Can you someone tell me why this isn't working and how I can make it work?
Best Answer
Instead of extending the state space model with a marginally stable state (eigenvalue of one) which is uncontrollable, one can try and see if a coordinate transformation is possible, similar to the continuous time variant discussed here.
If your system is of the form
$$ x_{k+1} = A\,x_k + B\,u_k + f \\ y_k = C\,x_k + D\,u_k + g \tag{1} $$
with $x_k$, $u_k$ and $y_k$ the state, input and output of the system respectfully at time step $k$, $f$ and $g$ constant vectors.
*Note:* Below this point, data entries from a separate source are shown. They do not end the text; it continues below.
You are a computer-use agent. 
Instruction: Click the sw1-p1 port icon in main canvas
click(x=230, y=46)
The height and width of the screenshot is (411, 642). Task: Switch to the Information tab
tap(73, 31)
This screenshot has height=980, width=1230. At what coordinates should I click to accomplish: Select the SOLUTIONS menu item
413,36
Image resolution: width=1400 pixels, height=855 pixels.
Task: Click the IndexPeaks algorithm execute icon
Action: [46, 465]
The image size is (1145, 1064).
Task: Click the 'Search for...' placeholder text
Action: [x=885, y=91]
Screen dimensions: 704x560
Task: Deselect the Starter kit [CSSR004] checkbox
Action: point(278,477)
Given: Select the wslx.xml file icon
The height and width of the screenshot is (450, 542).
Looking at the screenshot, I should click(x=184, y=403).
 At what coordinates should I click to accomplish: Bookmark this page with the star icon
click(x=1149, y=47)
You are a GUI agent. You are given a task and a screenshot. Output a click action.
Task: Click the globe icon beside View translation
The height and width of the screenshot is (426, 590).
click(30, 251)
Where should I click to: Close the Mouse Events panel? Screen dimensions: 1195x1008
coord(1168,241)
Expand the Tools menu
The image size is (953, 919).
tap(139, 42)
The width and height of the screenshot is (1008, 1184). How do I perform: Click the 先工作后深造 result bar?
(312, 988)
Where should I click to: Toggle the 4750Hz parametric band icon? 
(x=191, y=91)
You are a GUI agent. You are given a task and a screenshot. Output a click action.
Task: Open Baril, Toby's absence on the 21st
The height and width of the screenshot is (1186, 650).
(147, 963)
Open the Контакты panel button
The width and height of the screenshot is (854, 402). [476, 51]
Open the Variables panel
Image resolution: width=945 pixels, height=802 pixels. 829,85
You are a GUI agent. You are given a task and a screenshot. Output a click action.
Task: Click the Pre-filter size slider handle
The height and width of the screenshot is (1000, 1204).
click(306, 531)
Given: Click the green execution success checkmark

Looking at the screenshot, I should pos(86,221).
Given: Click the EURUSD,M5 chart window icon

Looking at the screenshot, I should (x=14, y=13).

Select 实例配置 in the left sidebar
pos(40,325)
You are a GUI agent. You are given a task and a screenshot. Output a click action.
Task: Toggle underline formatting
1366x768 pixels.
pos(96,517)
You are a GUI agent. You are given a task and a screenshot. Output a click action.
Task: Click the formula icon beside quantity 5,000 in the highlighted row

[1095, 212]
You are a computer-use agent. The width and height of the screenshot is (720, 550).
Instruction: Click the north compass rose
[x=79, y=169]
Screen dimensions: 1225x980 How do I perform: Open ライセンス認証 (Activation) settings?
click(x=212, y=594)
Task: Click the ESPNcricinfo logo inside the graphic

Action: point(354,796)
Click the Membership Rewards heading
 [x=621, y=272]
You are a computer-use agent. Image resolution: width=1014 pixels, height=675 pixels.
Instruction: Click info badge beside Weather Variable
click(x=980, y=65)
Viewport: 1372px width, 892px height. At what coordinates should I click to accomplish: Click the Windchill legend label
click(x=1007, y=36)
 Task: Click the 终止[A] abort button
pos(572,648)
The following coordinate transformation could be used to make the affine system linear $z_k=x_k+\alpha$ and $v_k=u_k+\beta$ with $\alpha$ and $\beta$ constant vectors which satisfy
$$ \begin{bmatrix} A-I & B \\ C & D \end{bmatrix} \begin{bmatrix} \alpha \\ \beta \end{bmatrix} = \begin{bmatrix} f \\ g \end{bmatrix}. \tag{2} $$
This can always be solved if the $(A-I,B,C,D)$ matrix is full rank and if this is not the case when the vector of $(f,g)$ lies in the span of the $(A-I,B,C,D)$ matrix. After this transformation the dynamics will simply be
$$ z_{k+1} = A\,z_k + B\,v_k \\ y_k = C\,z_k + D\,v_k. \tag{3} $$
It can be noted that when applying a control technique to $(3)$, which would drive $z_k$ for example to the origin, would drive the state $x_k$ from $(1)$ to a value that is offset by $-\alpha$.